The Economist, MacMillan and General Dempsey are all reinforced by the journalist Anne Applebaum, writing recently in the Washington Post. “We are intellectually, economically and militarily unprepared to contemplate Great Power conflict,” Applebaum concluded, “let alone engage in the hard work of renewing alliances and sharpening strategy. But History is back, whether we want it to be or not.”

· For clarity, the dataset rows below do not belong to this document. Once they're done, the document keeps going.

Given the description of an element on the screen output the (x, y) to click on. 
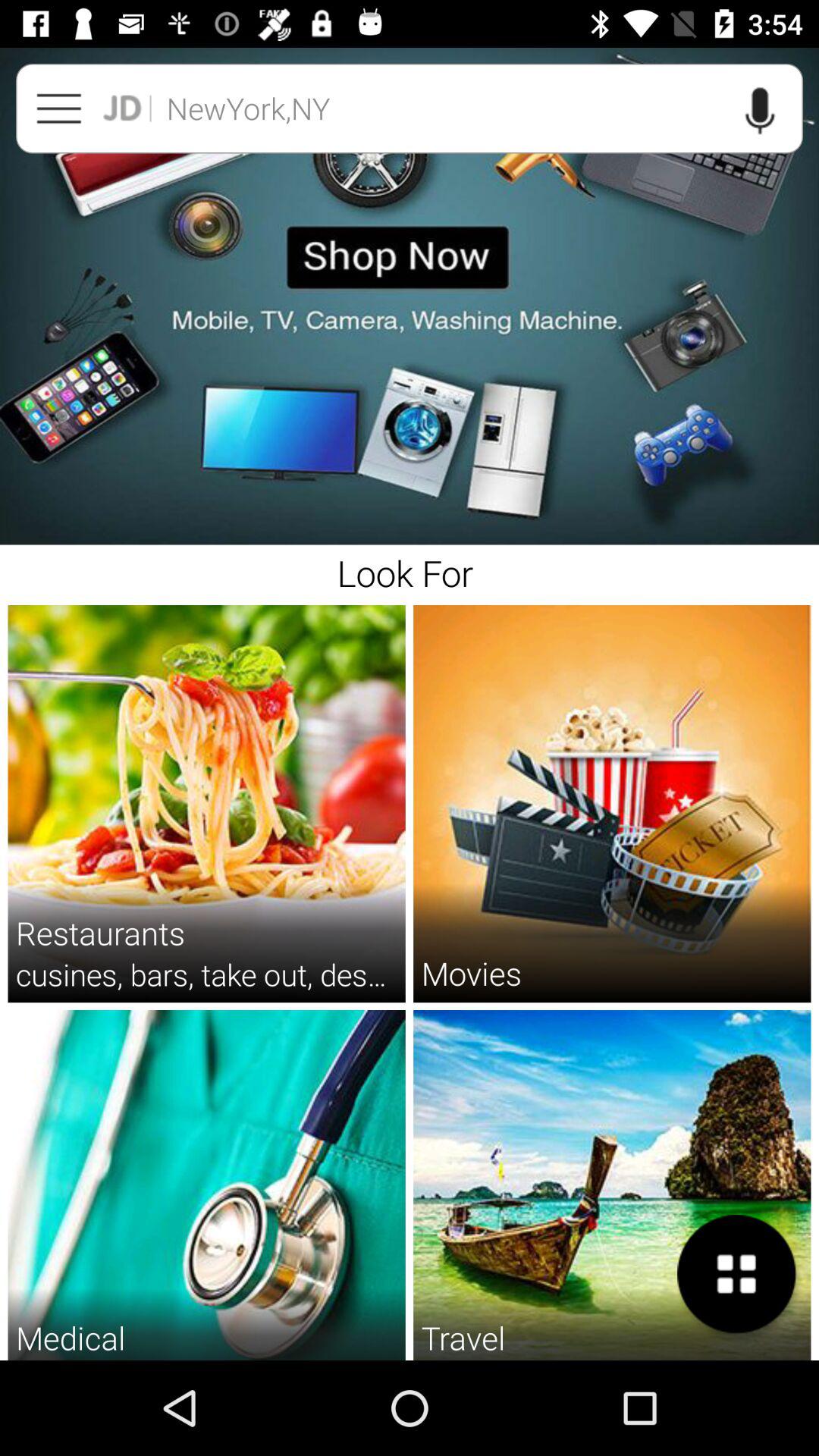
launch the icon above the flights hotels cruises icon (737, 1274)
Given the description of an element on the screen output the (x, y) to click on. 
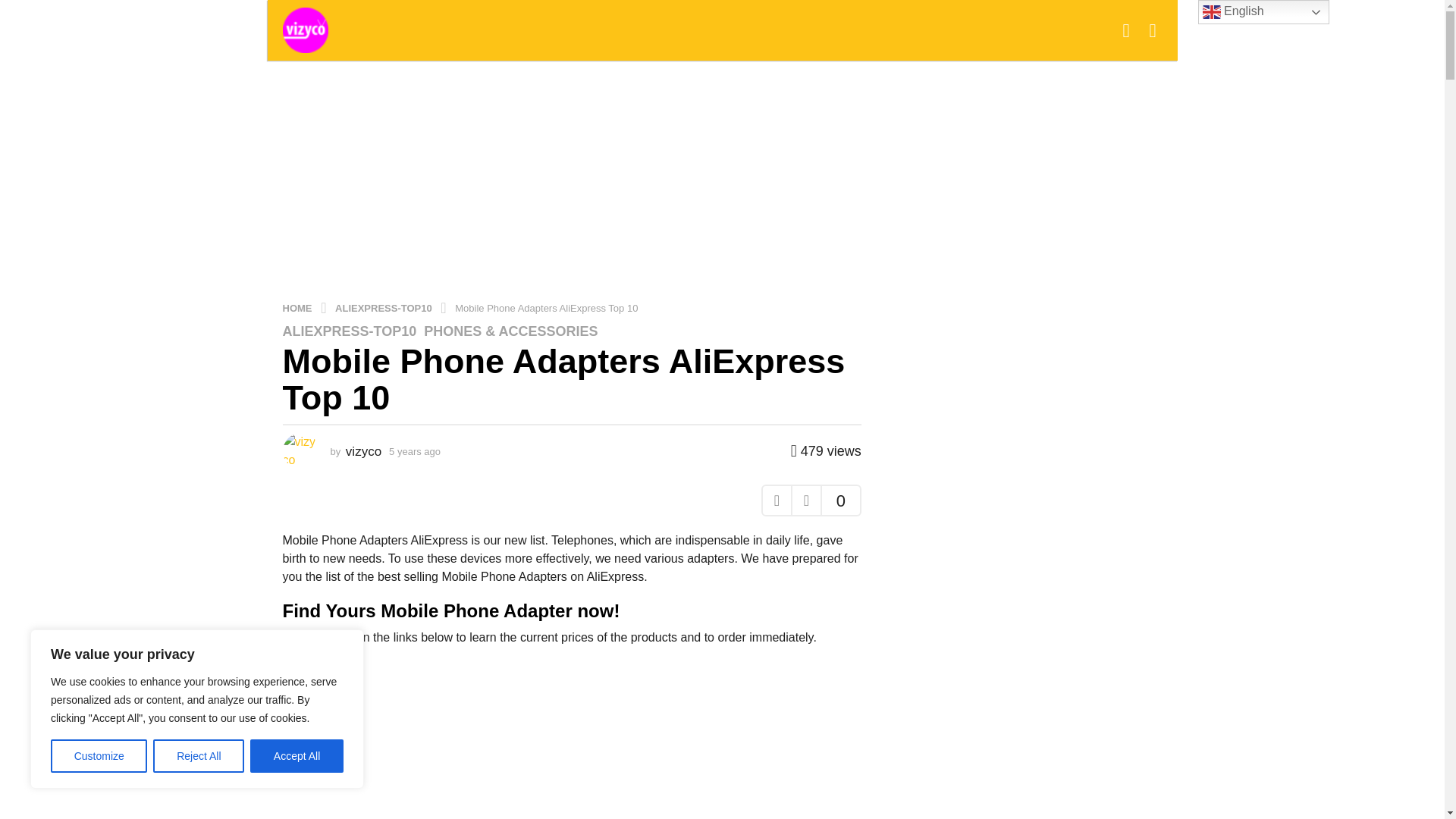
Reject All (198, 756)
Accept All (296, 756)
Customize (98, 756)
Mobile Phone Adapters Top 10 on AliExpress (571, 740)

Overlooking history and the potential for geopolitical conflict is surely “culpably complacent.” This is a lesson that Washington’s revised National Security Strategy and the Pentagon’s quadrennial planning exercise need to consider. History is a reflection of the enduring aspects of human nature. It’s one thing to have to make conscious tradeoffs and accept risk. It’s an entirely different matter to delude oneself about threats and challenges to stability. The Pentagon’s policy community fortunately knows the difference. While the United States may enjoy a preponderance of power today, it cannot afford to overlook the world’s present dangers or the possibility that madness may triumph yet again. Complacency reflects a poor grasp of history and a low amount of imagination. Today’s security forecasters can look backward at a record of steady progress, but they must also face forward and embrace new dynamics and rising risks. Rash thinking and hubris brought on huge costs in the past decade, and complacency could just as easily plague us tomorrow. Once again the reward will be carnage and nemesis.



Frank Hoffman is a Senior Research Fellow in the Center for Strategic Research at National Defense University (NDU). These comments are his own personal views and not that of NDU or the Department of Defense.